Table Extraction from PDF

This section describes two methods for extracting tables from PDF files.

Note

To extract tables from any documents, set the strategy parameter to hi_res for both methods below.

Method 1: Using partition_pdf

To extract the tables from PDF files using the partition_pdf, set the infer_table_structure parameter to True and strategy parameter to hi_res.

Usage

from unstructured.partition.pdf import partition_pdf

fname = "example-docs/layout-parser-paper.pdf"

elements = partition_pdf(filename=fname,
                         infer_table_structure=True,
                         strategy='hi_res',
           )

tables = [el for el in elements if el.category == "Table"]

print(tables[0].text)
print(tables[0].metadata.text_as_html)

Method 2: Using Auto Partition or Unstructured API

By default, table extraction from all file types is enabled. To extract tables from PDFs and images using Auto Partition or Unstructured API parameters simply set strategy parameter to hi_res.

Usage: Auto Partition

from unstructured.partition.auto import partition

filename = "example-docs/layout-parser-paper.pdf"
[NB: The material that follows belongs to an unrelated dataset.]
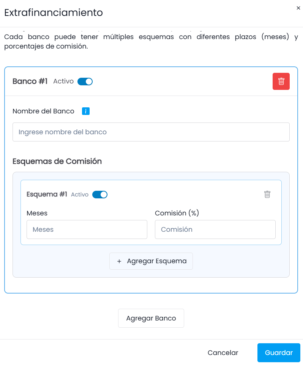This screenshot has width=303, height=366.
Task: Delete Banco #1 with red trash button
Action: [281, 82]
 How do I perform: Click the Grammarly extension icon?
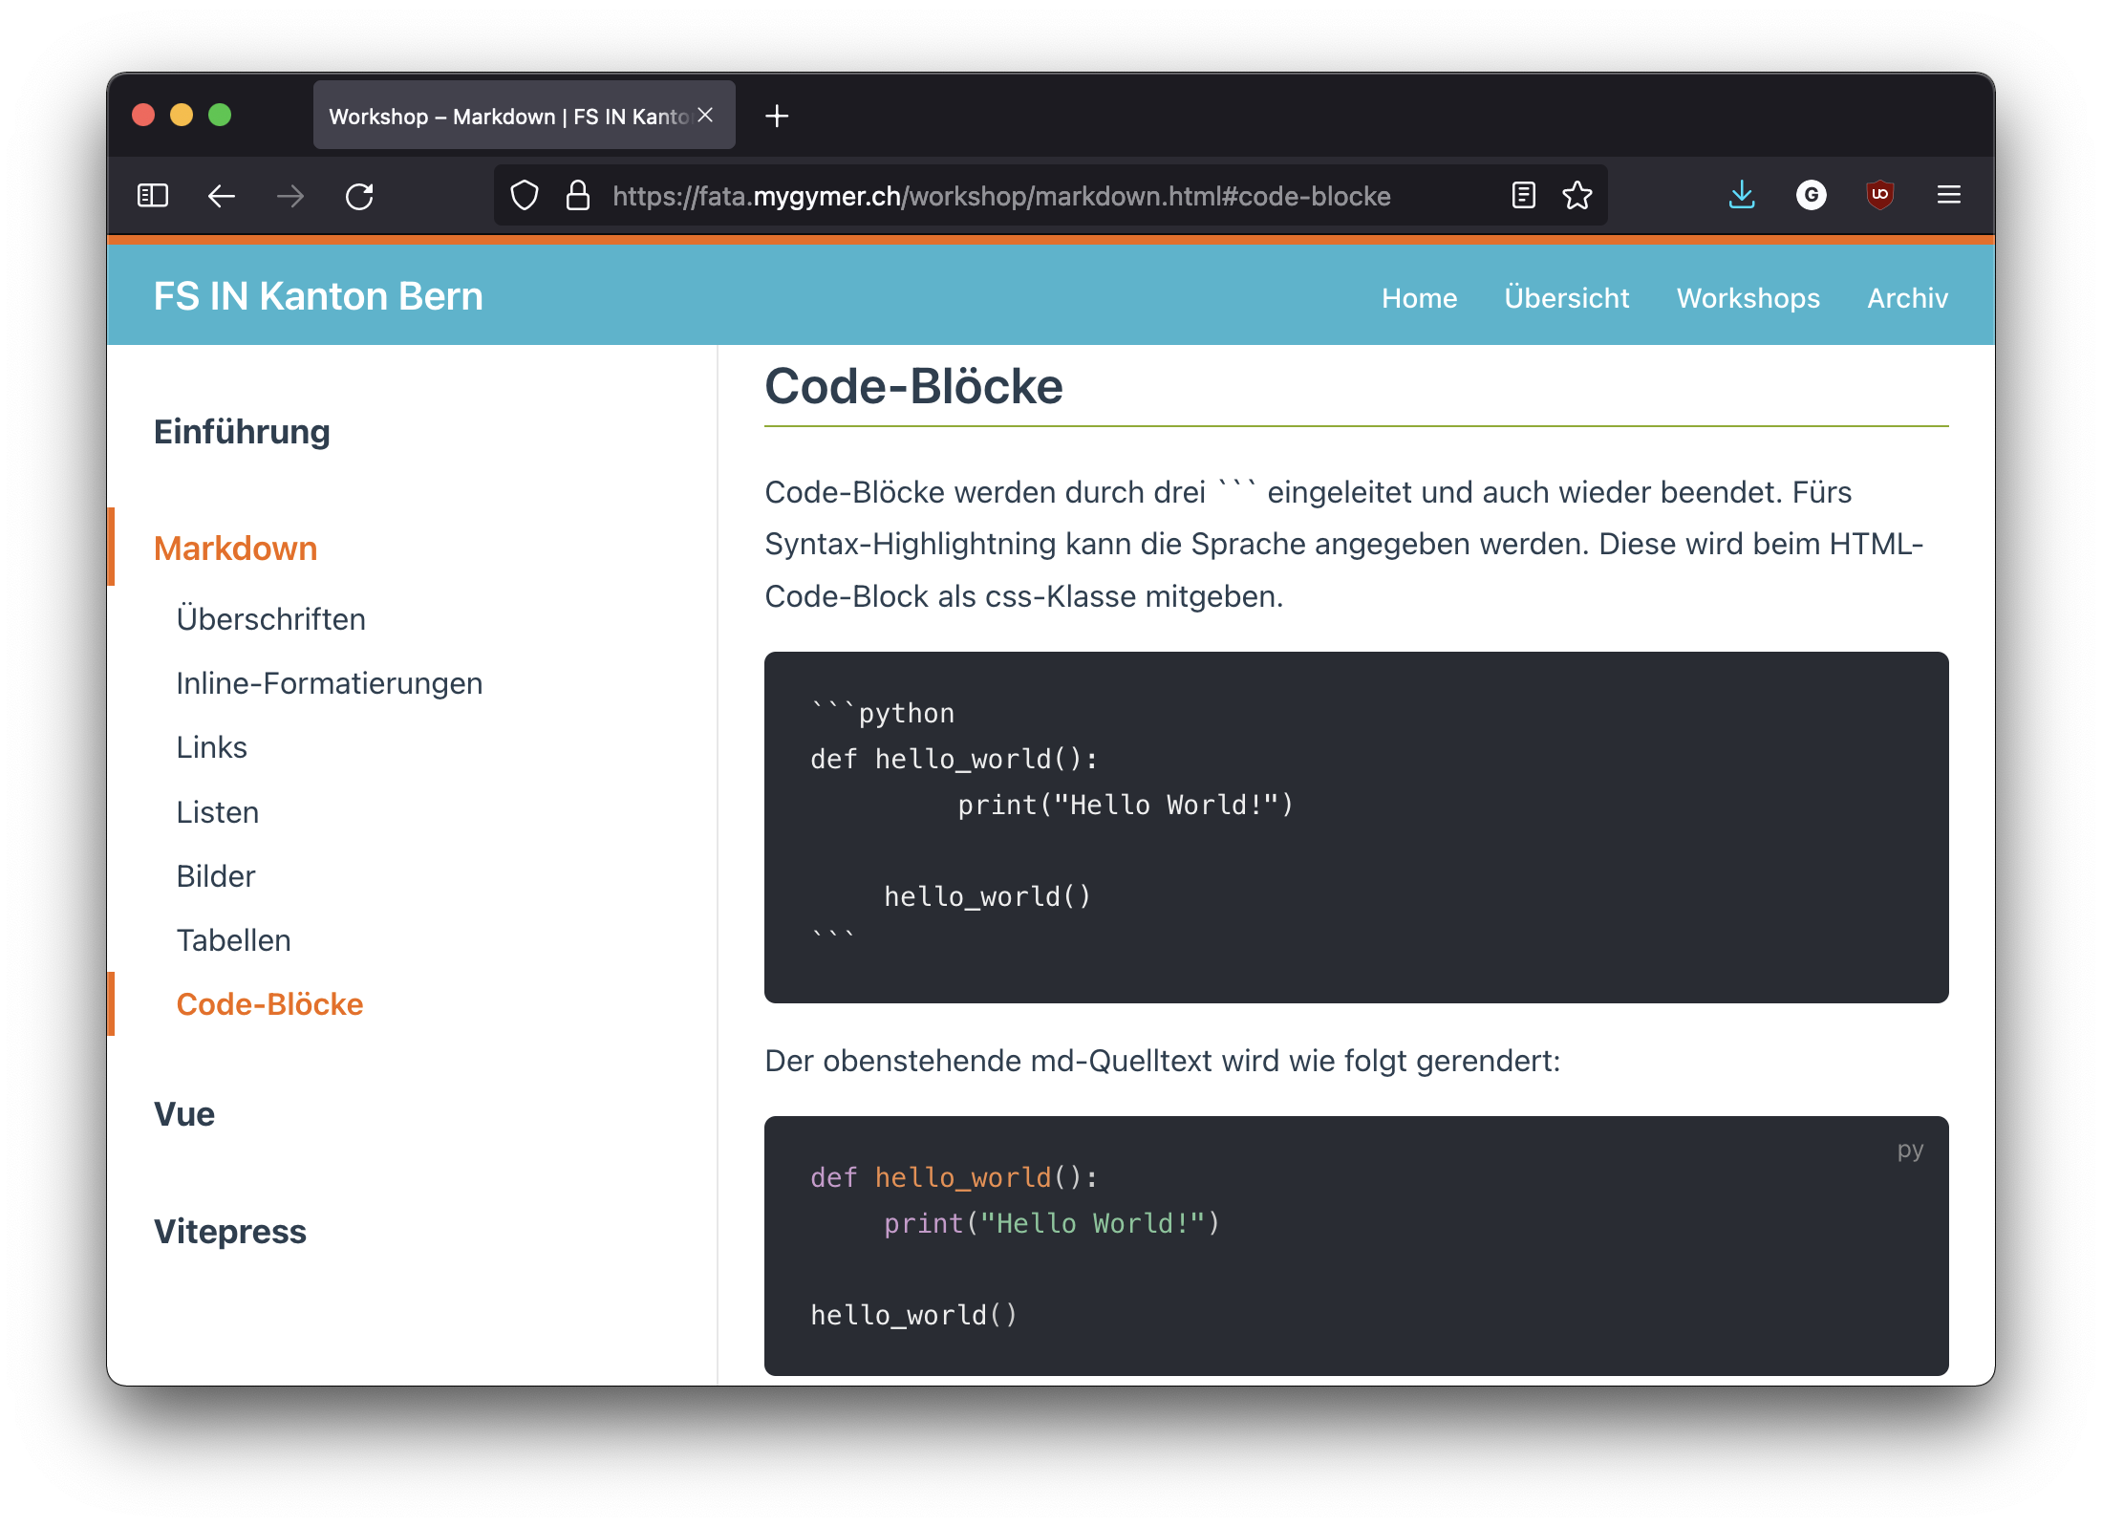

elements = partition(filename=filename,
                     strategy='hi_res',
           )

tables = [el for el in elements if el.category == "Table"]

print(tables[0].text)
print(tables[0].metadata.text_as_html)

Usage: API Parameters

curl -X 'POST' \
    'https://api.unstructured.io/general/v0/general' \
    -H 'accept: application/json' \
    -H 'Content-Type: multipart/form-data' \
    -F 'files=@sample-docs/layout-parser-paper-with-table.jpg' \
    -F 'strategy=hi_res' \
    | jq -C . | less -R